Technical information
- Licensing authority: FCC
- Facility ID: 50744
- Class: D
- Power: 500 watts (day); 25 watts (night);
- Transmitter coordinates: 39°41′5″N 94°14′22.8″W﻿ / ﻿39.68472°N 94.239667°W
- Translator: 99.3 K257GU (Cameron)

Links
- Public license information: Public file; LMS;
- Website: www.northwestmoinfo.com

= KMRN =

Radio station in Cameron, Missouri

KMRN (1360 AM, "U.S. Country 1360") is an American radio station licensed to serve the community of Cameron, Missouri. The station, founded in 1971, is owned by Connoisseur Media and the broadcast license is held by Carter Media Too LLC.

==Programming==
KMRN broadcasts a full-service classic country music format branded as "U.S. Country 1360" to the Northwest Missouri area. In addition to country music from the 1960s through the early 1990s, KMRN airs news from Fox News Radio and MissouriNet, agricultural news from Brownfield, community bulletins and funeral notices, plus NCAA and high school football. Local church services are broadcast on Sunday mornings.

==History==
===Launch===
In February 1971, Cameron Radio, Inc., received a broadcast license from the U.S. Federal Communications Commission (FCC) for a new broadcast radio station to serve Cameron, Missouri. It signed on with 500 watts of power on a frequency of 1360 kHz but authorized to broadcast during daylight hours only. The new station was assigned call sign "KMRN".

===1980s===
In January 1981, KMRN applied to the FCC for authority to begin broadcasting at night as well as in the daytime. To prevent skywave interference, the station would transmit with only 25 watts of power from sunset to sunrise each day instead of the 500 watts in use during daylight hours. The FCC granted a new construction permit to make these changes on May 1, 1981. After construction and testing were completed in August 1981, the commission granted KMRN a new broadcast license to cover these changes on September 11, 1981.

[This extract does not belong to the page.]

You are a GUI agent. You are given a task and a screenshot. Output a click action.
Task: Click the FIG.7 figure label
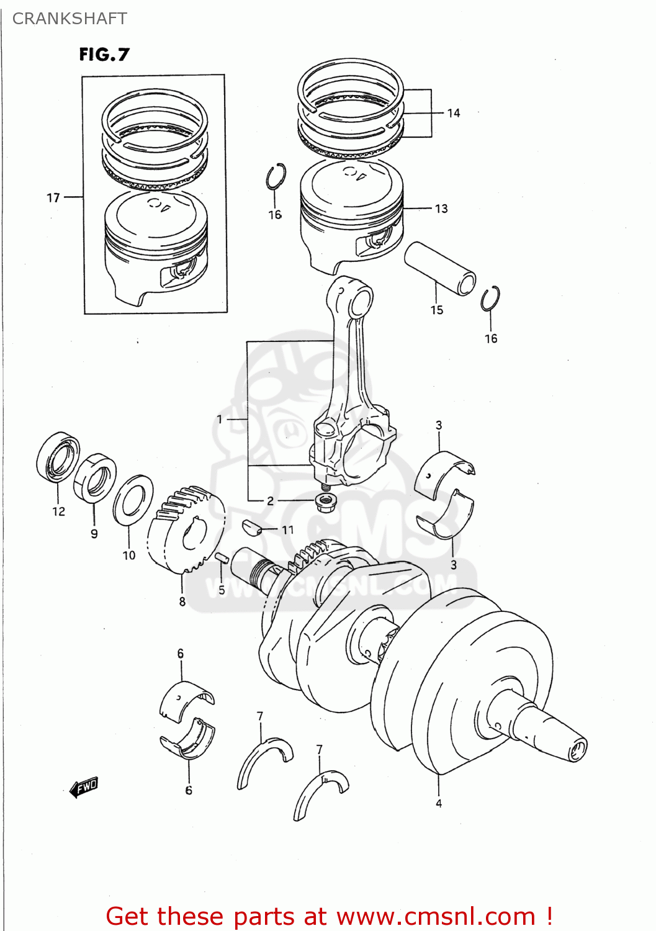(104, 55)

After more than a decade on the air, Cameron Radio, Inc., made a deal to sell KMRN to Titan Corporation in July 1981. The FCC approved the deal on September 17, 1981. This proved short-lived as in July 1982, Titan Corporation applied to transfer the KMRN broadcast license to Cameron Radio, Inc. The FCC approved this move on July 26, 1982.

===1990s===
In March 1994, Cameron Radio, Inc., contracted to sell KMRN to Osland Broadcasting Company. The new company was owned by Iowa native Norman A. Osland and his wife, Betty. The deal gained FCC approval on August 30, 1994, and the transaction was completed on October 8, 1994. In February 1997, as the Oslands were preparing to return to Iowa for family reasons, Osland Broadcasting Company applied to sell KMRN to NFO, Inc. The FCC approved this move on April 15, 1997, and completion of the transaction took place on May 5, 1997. Two years later, in May 1999, NFO, Inc., filed an application to transfer the KMRN license to Shepherd Group holding company KAAN, Inc. The FCC approved the move on July 13, 1999, and completion occurred on July 20, 1999.

===2000s===
In February 2007, the KAAN, Inc, subsidiary of Shepherd Enterprises, Inc. (David L. Shepherd, president) reached an agreement with Dean Goodman's GoodRadio.TV, LLC. Goodman agreed to pay Shepherd $27,600,000 for 16 Missouri-based radio stations, including KAAN, KAAN-FM, Bethany and KMRN, KKWK, Cameron, controlled by KAAN, Inc., plus $100,000 for a non-competition agreement and $2,900,000 over five years as a consulting fee. The FCC approved the multi-station sale on May 9, 2007, and the deal was consummated on August 8, 2007.

One week later, as part of a complex internal reorganization of the GoodRadio.TV holding companies, an application was filed to transfer the licenses for KMRN and KKWK in Cameron, Missouri, and KAAN and KAAN-FM in Bethany, Missouri, to a new license holding company named Cameron/Bethany License Company, LLC. The FCC approved the transfer on September 10, 2007, and formal consummation took place on September 17, 2007.

In December 2013, GoodRadio.TV and its subsidiaries merged into Digity, LLC. Effective February 25, 2016, Digity and its 124 radio stations were acquired by Alpha Media for $264 million.

In May 2025, Connoisseur Media announced its intent to acquire Alpha Media. The FCC approved the sale on August 13, 2025, and the sale was consummated on September 4.

The station was sold to Carter Media in late 2025, and the sale closed February 19, 2026.